== Your instructions ==
Return, exactly as written, every line from the first line of the data below through the line that contains "Viewport: 1280px width, 720px height.".

Given data Start Marker

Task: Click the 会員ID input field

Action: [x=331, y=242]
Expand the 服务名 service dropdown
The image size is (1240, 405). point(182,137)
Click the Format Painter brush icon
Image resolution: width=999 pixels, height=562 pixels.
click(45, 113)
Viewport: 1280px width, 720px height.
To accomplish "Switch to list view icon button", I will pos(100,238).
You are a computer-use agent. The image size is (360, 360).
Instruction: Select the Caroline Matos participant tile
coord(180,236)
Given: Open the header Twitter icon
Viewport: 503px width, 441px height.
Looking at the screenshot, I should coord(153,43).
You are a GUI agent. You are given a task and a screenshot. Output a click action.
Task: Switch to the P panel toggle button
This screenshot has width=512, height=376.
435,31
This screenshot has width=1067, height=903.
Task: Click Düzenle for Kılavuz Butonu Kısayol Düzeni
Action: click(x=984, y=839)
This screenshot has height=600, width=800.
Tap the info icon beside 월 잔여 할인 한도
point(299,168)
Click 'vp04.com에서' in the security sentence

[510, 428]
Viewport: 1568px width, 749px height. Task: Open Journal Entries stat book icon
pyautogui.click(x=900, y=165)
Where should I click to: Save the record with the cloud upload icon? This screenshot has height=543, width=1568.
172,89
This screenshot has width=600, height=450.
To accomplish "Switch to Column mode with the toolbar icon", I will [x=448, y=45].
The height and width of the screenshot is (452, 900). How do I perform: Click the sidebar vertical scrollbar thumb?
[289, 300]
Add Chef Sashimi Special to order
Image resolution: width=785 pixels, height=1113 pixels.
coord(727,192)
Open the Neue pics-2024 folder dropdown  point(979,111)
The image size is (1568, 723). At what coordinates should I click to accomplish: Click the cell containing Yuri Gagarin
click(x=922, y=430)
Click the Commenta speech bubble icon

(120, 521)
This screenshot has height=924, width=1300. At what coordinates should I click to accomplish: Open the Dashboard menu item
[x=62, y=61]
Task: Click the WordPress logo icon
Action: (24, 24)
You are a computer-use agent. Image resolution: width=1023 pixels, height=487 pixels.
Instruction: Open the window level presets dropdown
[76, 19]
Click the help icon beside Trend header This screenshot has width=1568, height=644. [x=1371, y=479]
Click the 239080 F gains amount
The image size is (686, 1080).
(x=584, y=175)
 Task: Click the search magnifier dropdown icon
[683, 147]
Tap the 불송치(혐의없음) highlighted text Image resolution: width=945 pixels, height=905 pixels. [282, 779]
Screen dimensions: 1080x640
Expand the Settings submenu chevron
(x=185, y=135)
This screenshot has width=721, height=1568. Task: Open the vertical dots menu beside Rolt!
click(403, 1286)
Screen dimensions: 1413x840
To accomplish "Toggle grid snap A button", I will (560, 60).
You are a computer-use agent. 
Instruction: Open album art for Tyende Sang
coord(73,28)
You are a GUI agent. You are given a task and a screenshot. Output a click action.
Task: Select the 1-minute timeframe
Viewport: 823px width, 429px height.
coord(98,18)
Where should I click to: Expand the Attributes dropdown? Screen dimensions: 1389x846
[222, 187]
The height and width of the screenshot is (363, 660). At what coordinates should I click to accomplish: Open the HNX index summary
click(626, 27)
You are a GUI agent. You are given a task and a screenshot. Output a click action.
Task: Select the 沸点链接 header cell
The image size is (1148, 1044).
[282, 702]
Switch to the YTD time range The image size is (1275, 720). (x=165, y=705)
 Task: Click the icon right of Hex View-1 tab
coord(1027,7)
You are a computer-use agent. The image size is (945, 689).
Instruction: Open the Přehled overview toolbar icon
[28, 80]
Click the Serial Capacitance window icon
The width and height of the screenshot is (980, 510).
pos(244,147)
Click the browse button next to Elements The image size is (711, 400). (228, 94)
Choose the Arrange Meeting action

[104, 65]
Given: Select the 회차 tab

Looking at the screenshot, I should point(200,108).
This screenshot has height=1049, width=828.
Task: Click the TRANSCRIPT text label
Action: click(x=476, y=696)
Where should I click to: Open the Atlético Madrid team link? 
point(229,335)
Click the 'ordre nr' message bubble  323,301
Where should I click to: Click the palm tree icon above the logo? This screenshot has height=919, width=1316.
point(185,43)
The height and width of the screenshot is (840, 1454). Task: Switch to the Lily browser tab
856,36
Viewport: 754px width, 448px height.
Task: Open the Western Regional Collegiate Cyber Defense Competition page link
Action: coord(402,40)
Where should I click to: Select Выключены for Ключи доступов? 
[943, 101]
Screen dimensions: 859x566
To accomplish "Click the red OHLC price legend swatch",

Given data End Marker

== Solution ==
Task: Click the 会員ID input field

Action: [x=331, y=242]
Expand the 服务名 service dropdown
The image size is (1240, 405). point(182,137)
Click the Format Painter brush icon
Image resolution: width=999 pixels, height=562 pixels.
click(45, 113)
Viewport: 1280px width, 720px height.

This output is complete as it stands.